[Word and item position data]:
+-------+
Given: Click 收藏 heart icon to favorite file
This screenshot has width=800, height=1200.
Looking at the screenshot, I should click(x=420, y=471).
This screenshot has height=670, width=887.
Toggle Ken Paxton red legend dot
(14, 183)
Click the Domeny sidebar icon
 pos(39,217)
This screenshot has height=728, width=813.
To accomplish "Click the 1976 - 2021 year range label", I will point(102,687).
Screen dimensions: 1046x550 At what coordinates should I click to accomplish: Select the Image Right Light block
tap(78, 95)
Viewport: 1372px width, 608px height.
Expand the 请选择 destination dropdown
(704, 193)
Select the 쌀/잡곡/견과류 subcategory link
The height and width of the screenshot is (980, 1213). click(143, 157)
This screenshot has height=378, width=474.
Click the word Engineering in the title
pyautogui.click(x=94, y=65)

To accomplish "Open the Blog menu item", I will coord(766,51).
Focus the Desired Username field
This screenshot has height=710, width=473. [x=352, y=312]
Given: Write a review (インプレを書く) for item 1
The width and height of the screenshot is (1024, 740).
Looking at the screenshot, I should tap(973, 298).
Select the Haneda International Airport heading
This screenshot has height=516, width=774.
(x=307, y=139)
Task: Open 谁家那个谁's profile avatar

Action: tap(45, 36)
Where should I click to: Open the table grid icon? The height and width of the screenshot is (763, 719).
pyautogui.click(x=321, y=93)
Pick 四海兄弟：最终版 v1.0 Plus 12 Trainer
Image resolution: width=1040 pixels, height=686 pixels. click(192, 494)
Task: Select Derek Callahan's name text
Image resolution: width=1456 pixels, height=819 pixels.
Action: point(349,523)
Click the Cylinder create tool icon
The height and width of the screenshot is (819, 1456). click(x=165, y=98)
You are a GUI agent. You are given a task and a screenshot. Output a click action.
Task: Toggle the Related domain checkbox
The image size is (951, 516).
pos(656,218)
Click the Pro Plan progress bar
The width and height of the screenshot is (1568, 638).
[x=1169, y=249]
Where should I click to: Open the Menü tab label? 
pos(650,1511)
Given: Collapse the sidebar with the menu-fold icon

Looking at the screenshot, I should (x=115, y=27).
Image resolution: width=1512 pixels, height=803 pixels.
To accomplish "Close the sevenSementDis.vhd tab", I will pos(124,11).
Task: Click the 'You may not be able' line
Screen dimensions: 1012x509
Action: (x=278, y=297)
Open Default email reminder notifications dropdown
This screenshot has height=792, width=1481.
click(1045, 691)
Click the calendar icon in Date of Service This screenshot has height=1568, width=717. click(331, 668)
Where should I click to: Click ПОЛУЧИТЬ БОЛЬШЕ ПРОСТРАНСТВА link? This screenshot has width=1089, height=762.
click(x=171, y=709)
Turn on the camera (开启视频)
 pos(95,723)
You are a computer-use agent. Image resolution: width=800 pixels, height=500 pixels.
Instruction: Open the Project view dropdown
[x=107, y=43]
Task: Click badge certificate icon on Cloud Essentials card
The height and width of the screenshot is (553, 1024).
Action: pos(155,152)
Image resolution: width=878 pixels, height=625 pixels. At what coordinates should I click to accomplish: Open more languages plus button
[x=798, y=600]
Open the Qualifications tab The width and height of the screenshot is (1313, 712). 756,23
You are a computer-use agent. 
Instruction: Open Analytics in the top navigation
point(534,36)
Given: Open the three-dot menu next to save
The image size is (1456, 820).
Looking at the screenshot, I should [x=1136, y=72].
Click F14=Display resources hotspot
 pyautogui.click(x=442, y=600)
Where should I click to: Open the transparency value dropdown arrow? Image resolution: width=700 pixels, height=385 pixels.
+-------+
[Requirements]: Can you rewrite the lines above, from the line holding "Select the 쌀/잡곡/견과류 subcategory link" through the line holding "This screenshot has height=710, width=473.", both included, as a numbered list with blank lines omitted?

[Answer below]:
1. Select the 쌀/잡곡/견과류 subcategory link
2. The height and width of the screenshot is (980, 1213). click(143, 157)
3. This screenshot has height=378, width=474.
4. Click the word Engineering in the title
5. pyautogui.click(x=94, y=65)
6. To accomplish "Open the Blog menu item", I will coord(766,51).
7. Focus the Desired Username field
8. This screenshot has height=710, width=473. [x=352, y=312]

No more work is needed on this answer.